> **Work to complete**:
Please return the data that follows precisely as written, but without the images.

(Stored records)
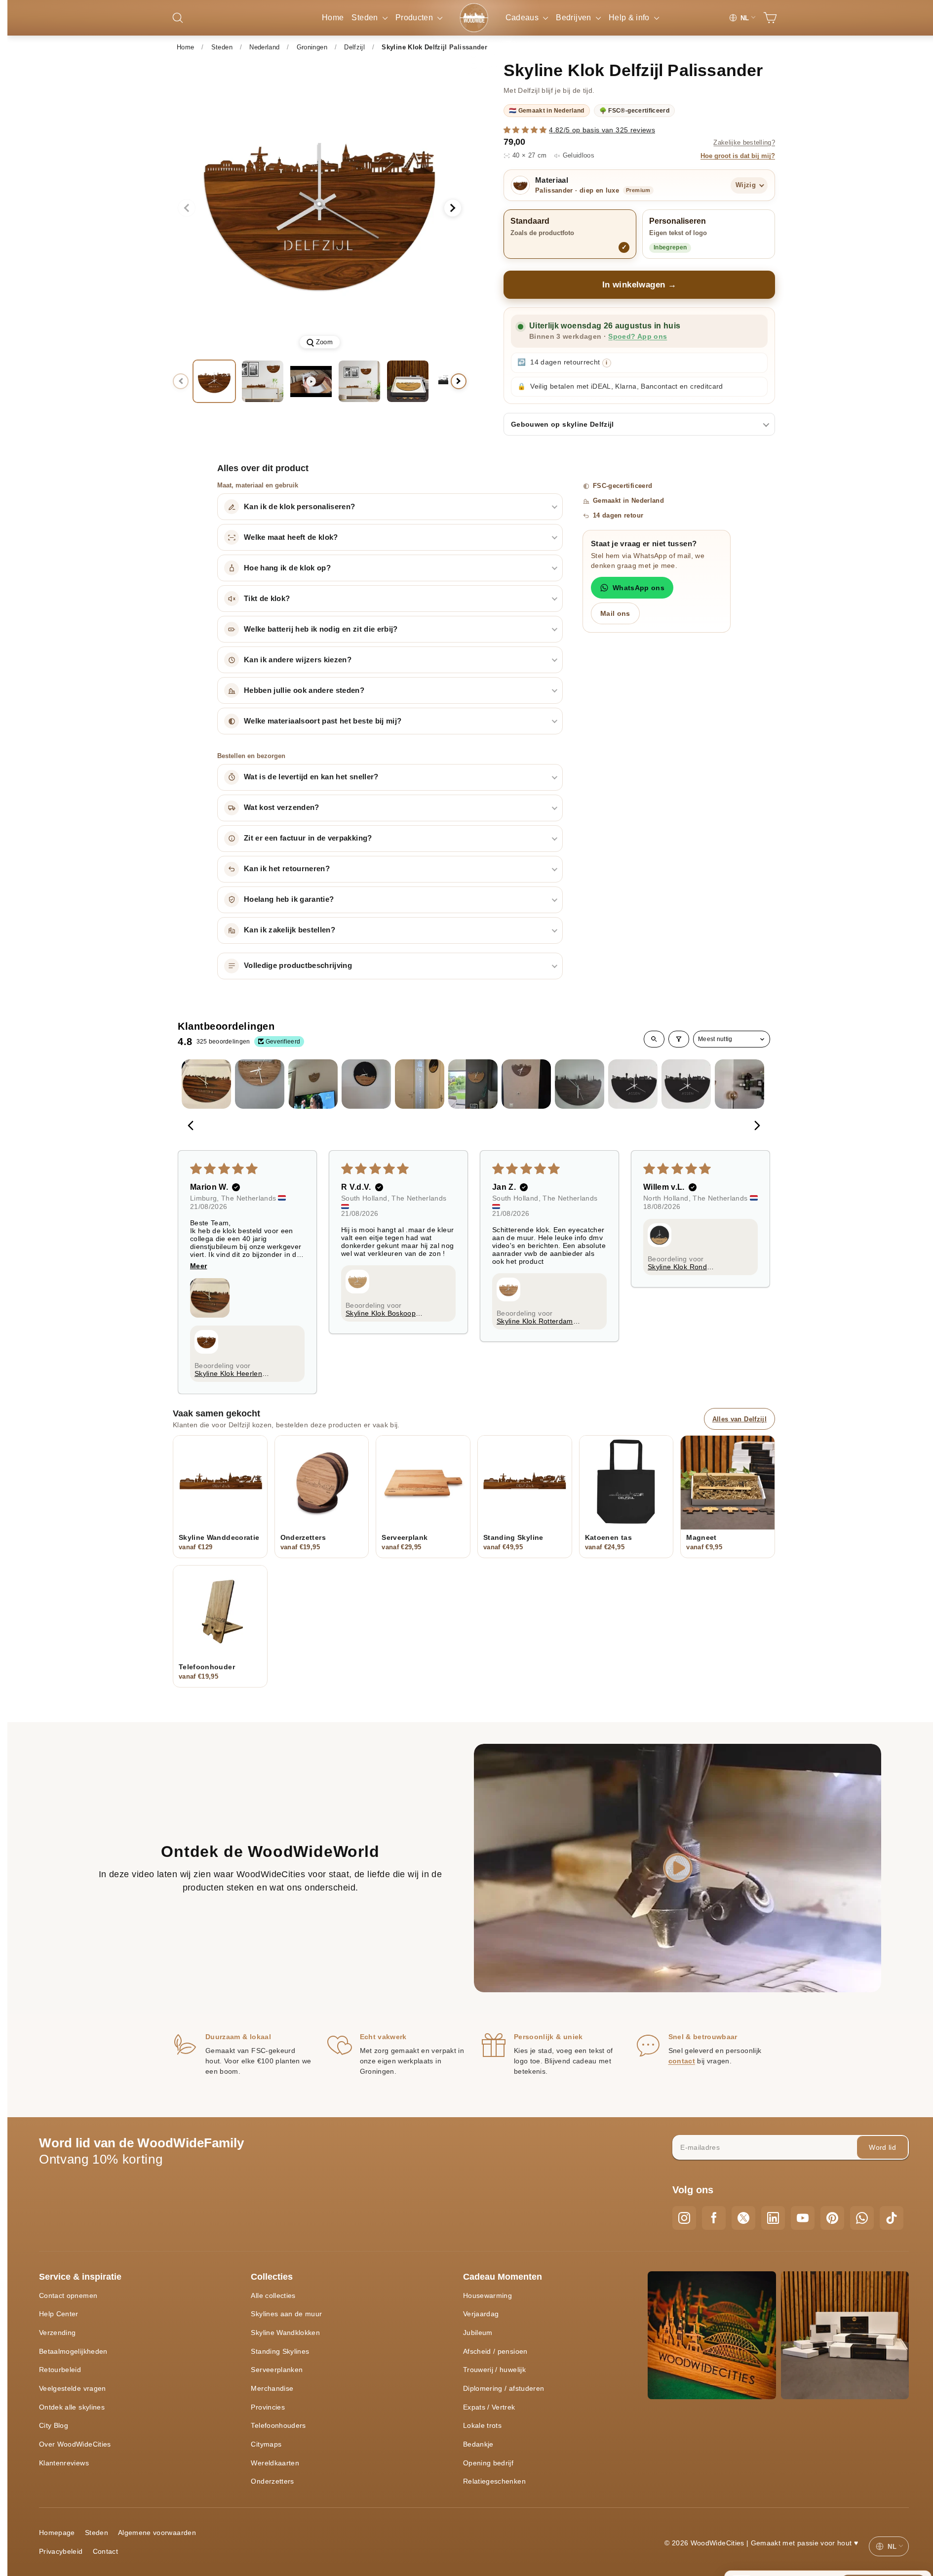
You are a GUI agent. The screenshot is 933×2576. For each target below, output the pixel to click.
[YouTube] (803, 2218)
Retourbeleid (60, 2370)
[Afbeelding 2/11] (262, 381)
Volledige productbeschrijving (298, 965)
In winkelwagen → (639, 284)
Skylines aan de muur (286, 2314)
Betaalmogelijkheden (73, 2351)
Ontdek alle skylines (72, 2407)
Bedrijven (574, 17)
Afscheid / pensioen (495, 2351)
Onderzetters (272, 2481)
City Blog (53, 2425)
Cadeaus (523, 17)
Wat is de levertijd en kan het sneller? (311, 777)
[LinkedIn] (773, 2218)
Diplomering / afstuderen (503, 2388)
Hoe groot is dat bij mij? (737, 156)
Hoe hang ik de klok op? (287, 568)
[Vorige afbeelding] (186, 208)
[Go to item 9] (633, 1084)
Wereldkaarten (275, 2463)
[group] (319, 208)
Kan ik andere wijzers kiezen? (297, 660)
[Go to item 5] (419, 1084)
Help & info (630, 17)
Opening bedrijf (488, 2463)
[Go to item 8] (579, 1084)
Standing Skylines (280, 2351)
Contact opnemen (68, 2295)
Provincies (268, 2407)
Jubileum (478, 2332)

> **Answer space**:
You are a GUI agent. The screenshot is 933×2576. For each target below, output the pixel to click.
[YouTube] (803, 2218)
Retourbeleid (60, 2370)
[Afbeelding 2/11] (262, 381)
Volledige productbeschrijving (298, 965)
In winkelwagen → (639, 284)
Skylines aan de muur (286, 2314)
Betaalmogelijkheden (73, 2351)
Ontdek alle skylines (72, 2407)
Bedrijven (574, 17)
Afscheid / pensioen (495, 2351)
Onderzetters (272, 2481)
City Blog (53, 2425)
Cadeaus (523, 17)
Wat is de levertijd en kan het sneller? (311, 777)
[LinkedIn] (773, 2218)
Diplomering / afstuderen (503, 2388)
Hoe groot is dat bij mij? (737, 156)
Hoe hang ik de klok op? (287, 568)
[Vorige afbeelding] (186, 208)
[Go to item 9] (633, 1084)
Wereldkaarten (275, 2463)
[group] (319, 208)
Kan ik andere wijzers kiezen? (297, 660)
[Go to item 5] (419, 1084)
Help & info (630, 17)
Opening bedrijf (488, 2463)
[Go to item 8] (579, 1084)
Standing Skylines (280, 2351)
Contact opnemen (68, 2295)
Provincies (268, 2407)
Jubileum (478, 2332)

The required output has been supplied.